[Collected data]
☆ ☆ ☆ ☆
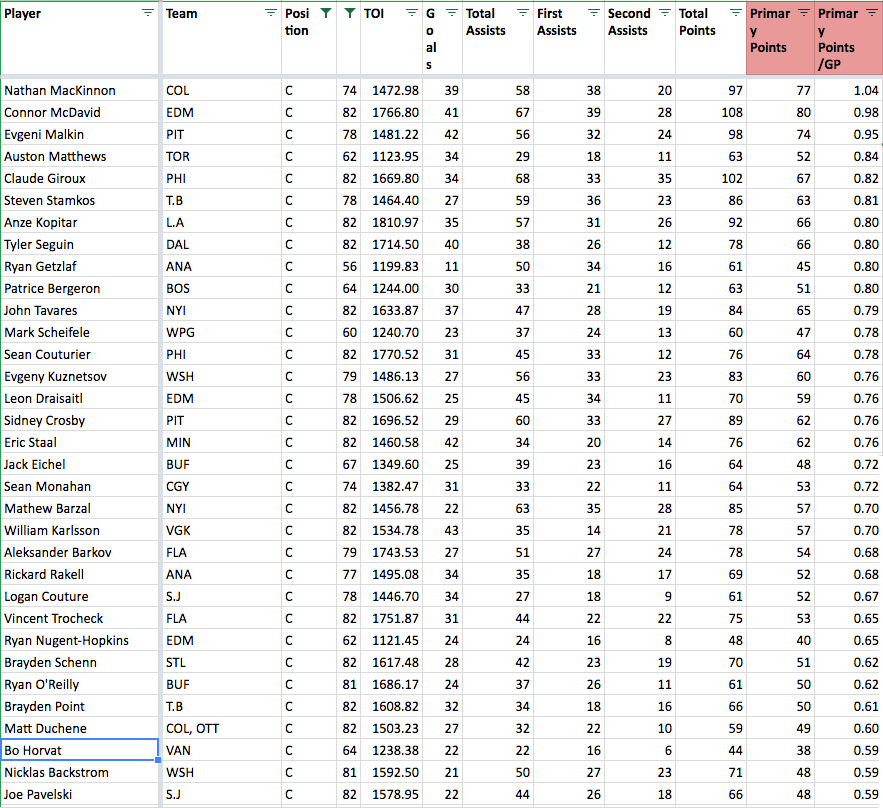Screen dimensions: 883x808
Task: Expand the Total Points filter dropdown
Action: (x=735, y=13)
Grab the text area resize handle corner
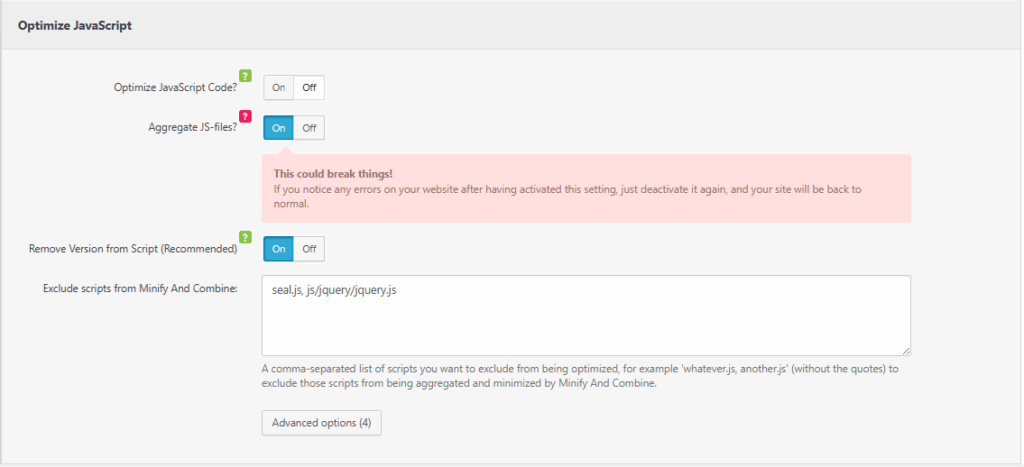1024x467 pixels. pos(905,350)
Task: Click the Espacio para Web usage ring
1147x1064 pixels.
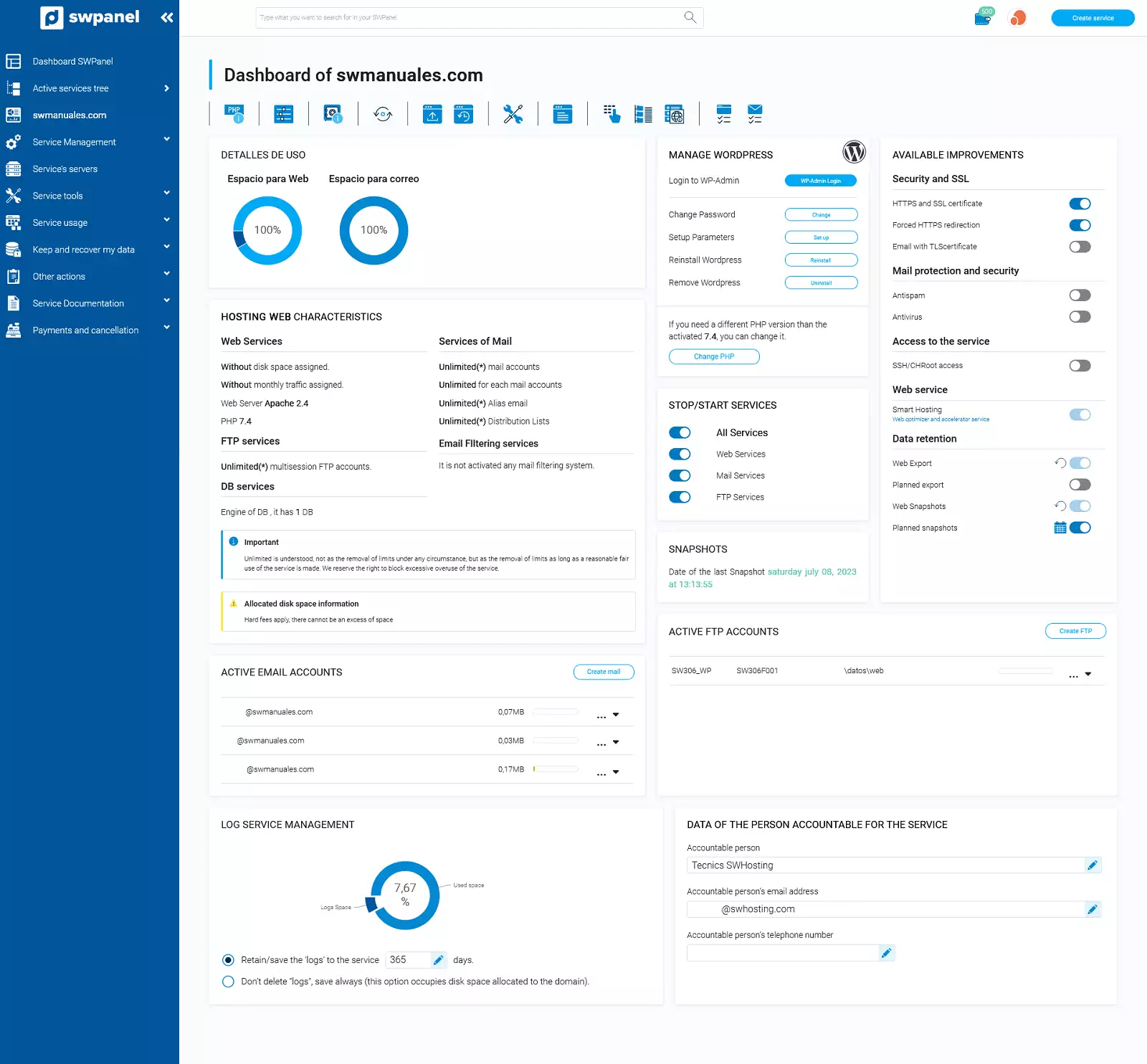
☆ ☆ ☆ ☆
#### Task description
Give again, word for word, the line containing "Grab the text area resize handle corner" and every line after it to the end of the records; leave out the pictures.

#### Answer for this exercise
Grab the text area resize handle corner
1024x467 pixels. pos(905,350)
Task: Click the Espacio para Web usage ring
1147x1064 pixels.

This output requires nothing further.